“Top Lines” are positive, nurturing things that we can do for ourselves in order to support our recovery process. Like most addicts, I struggle with perfectionism. I have a long list of “shoulds” in my head. That makes it very difficult for me to allow myself to truly relax at any time. As soon as I try, my brain starts telling me about all of the projects I “should” be starting, working on, or completing. I think of phone calls I “should” make, chores I “should” check off, excercise I “should” be doing… blah blah blah. If I allow that voice to get going, it will never stop. And either will I, until I’m sick, exhausted or dead.
Putting off self-care is a big red flag for addicts, because when we get overwhelmed with keeping up appearances, pleasing others or trying to live up to some crazy, impossible standard, we flee to unhealthy ways of soothing ourselves. I’m not saying that we shouldn’t be responsible people. We just need to recognize that taking care of ourselves is one of our most important responsibilities! My sponsor once told me, “You didn’t get sober to become a martyr.” It’s time to get off the crazy train and actually allow ourselves to enjoy life, rather than treating it like some never-ending marathon.

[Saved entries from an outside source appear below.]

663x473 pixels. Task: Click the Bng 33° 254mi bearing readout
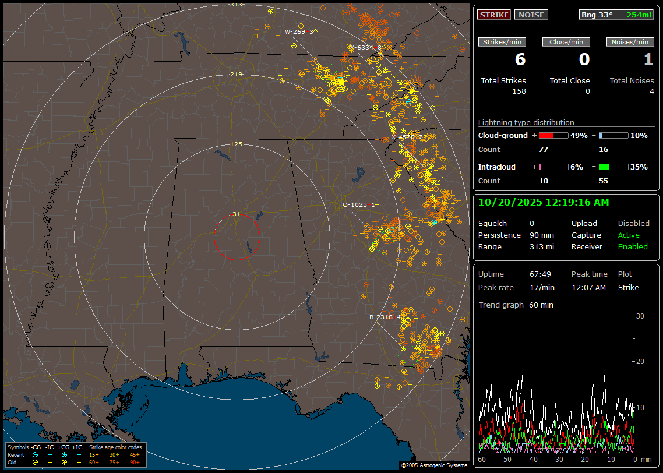click(x=616, y=15)
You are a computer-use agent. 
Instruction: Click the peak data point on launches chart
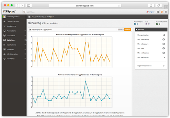click(x=85, y=81)
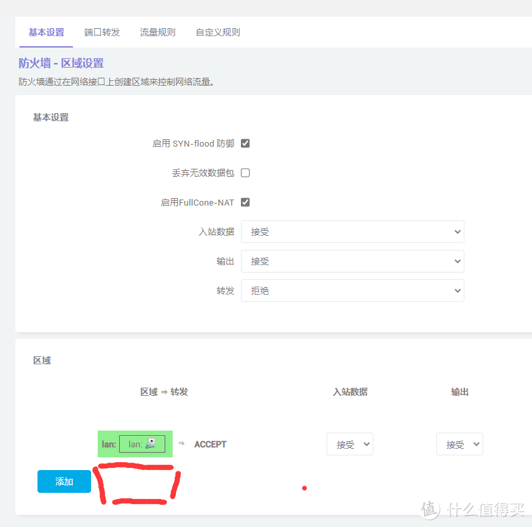532x527 pixels.
Task: Click the forwarding arrow beside ACCEPT
Action: coord(181,443)
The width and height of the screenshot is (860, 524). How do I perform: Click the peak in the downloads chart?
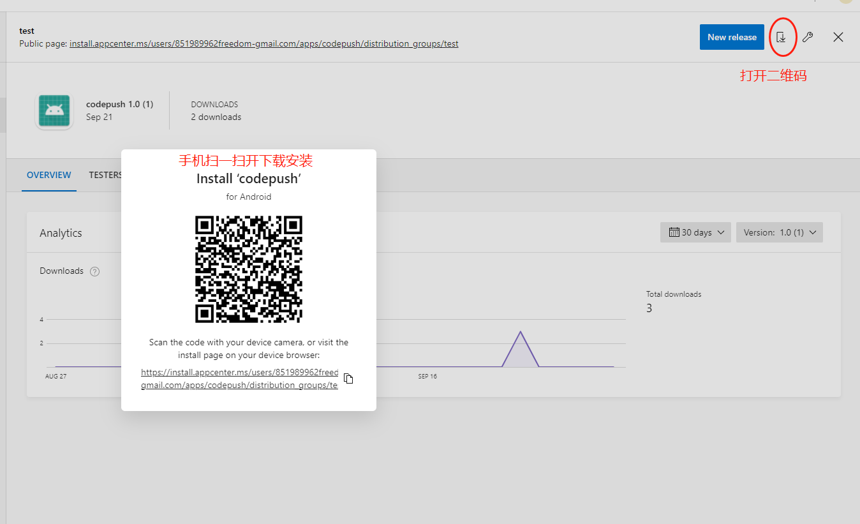(x=521, y=333)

The problem is, I can’t just sit down for a while. Too many things vie for my attention if I stay in the house. If I try to relax, I’ll end up picking stuff up on my way to my seat, getting up to rearrange something, answering the phone, then remembering to make another call, checking my e-mail, and on and on.
So, I escape to the back yard. Now, that could be just as bad. Weeds to pull, toys to pick up, lawn furniture to straighten… but I make it so I can’t do any of those things.

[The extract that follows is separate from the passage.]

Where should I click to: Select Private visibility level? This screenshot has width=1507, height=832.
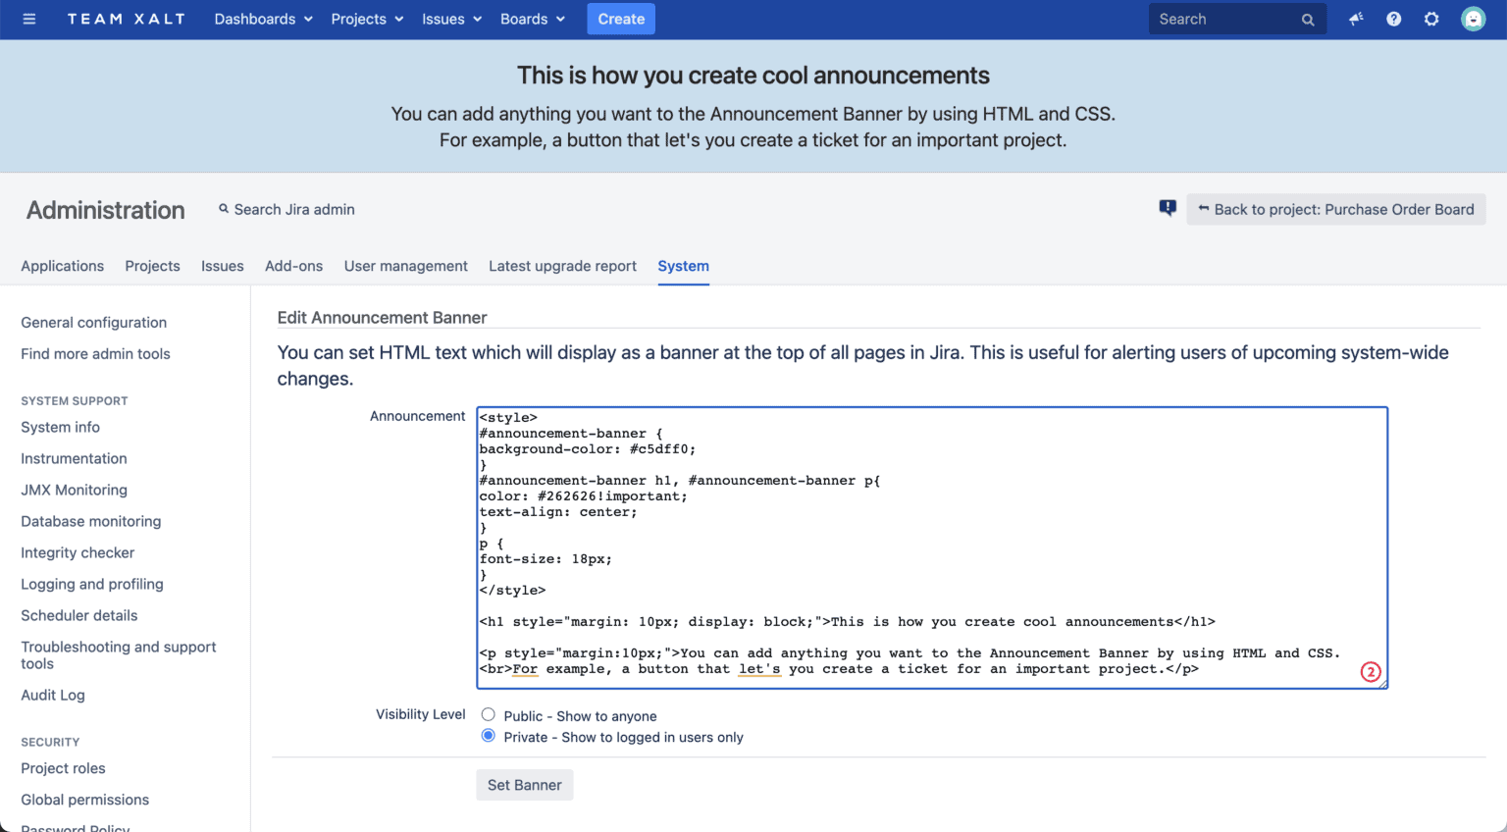pos(488,735)
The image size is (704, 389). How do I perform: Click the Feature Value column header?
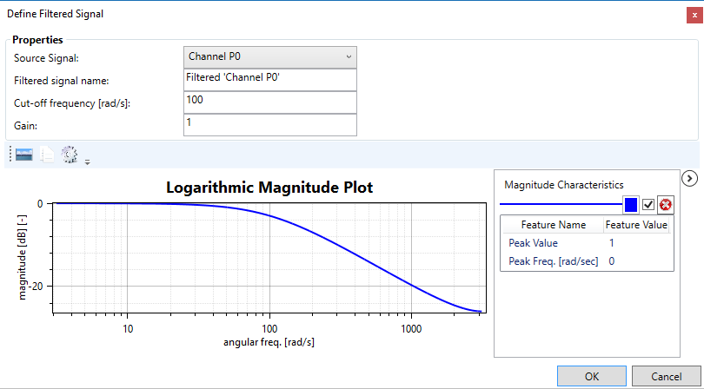(x=636, y=225)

Last Summer, we got one of those 10 feet diameter, 2 1/2 foot deep pools for my kids. Now, I’m 5’8″, so it’s not like I can do any serious swimming in there. But I have found that it is absolutely perfect for floating. Having to take the time to put on my bathing suit, get a towel, maybe grab something to read, make the kids go inside and then getting all wet (which means I’ll need to dry off and change later) makes me want to stay stay in the pool for a decent amount of time just to make it worth my while. (God forbid I do something that’s not worth my while!)

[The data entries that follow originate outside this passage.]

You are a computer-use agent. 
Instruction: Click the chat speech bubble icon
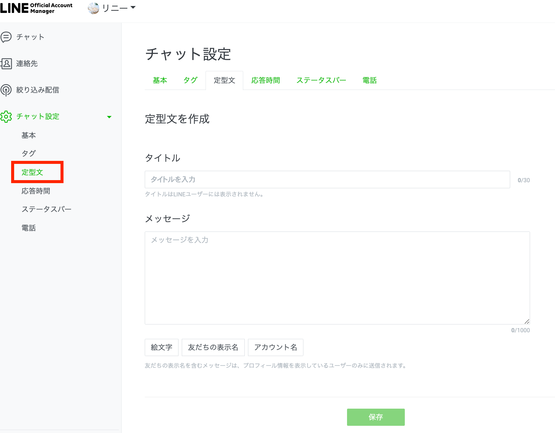pos(6,37)
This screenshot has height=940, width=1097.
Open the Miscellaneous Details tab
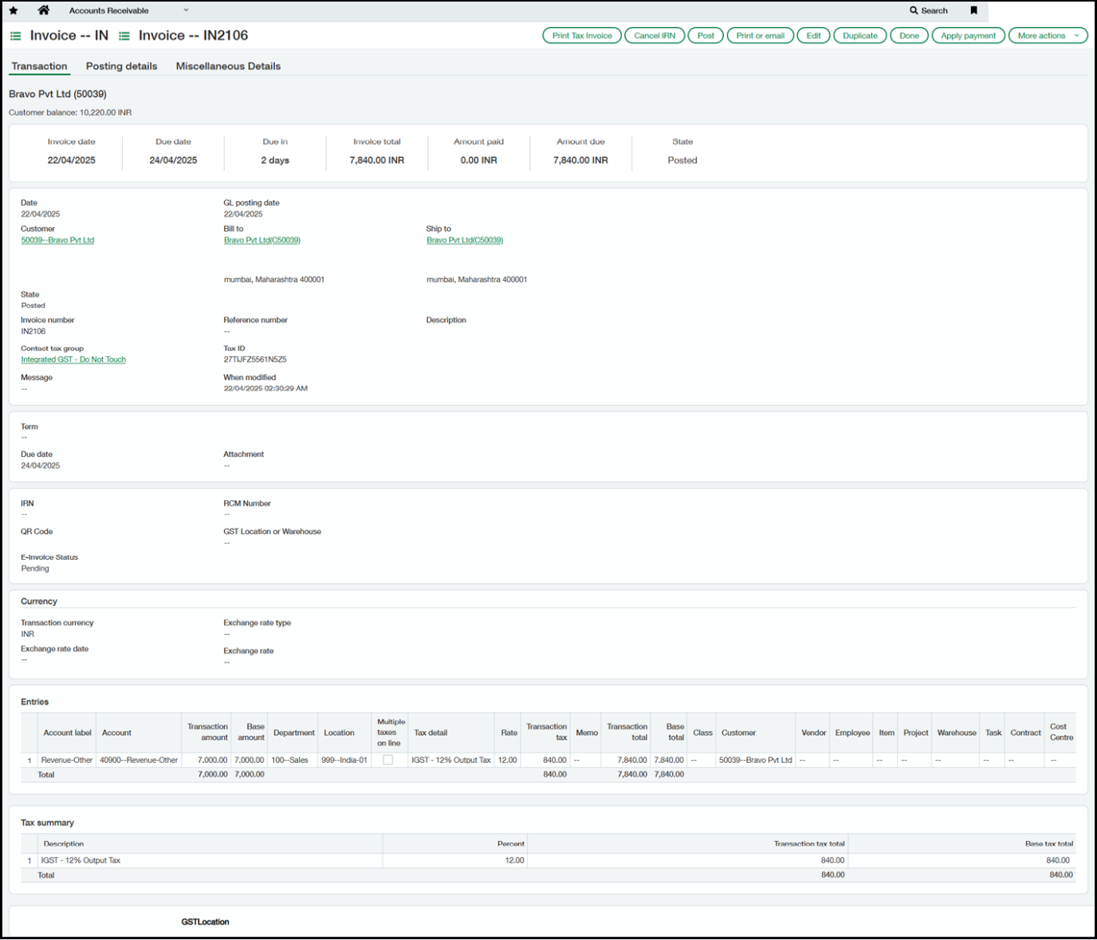[229, 66]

Finally, I sink into the warm wetnessstill. My breating slows. The nagging in my head calms down. Then, the symphony for the senses begins. The sun and breeze delight my skin, the birds sing and leaves rustle, the clouds morph and billow above me, the smell of grass, dirt and flowers drifts over me. I finally, finally relax.
It doesn’t last forever, but it makes a huge difference in my day when I put forth the effort to stop putting forth effort. When I do, I am more patient and calm, I have better perspective, and most of all, I’m more kind to myself. And that’s what it’s all about.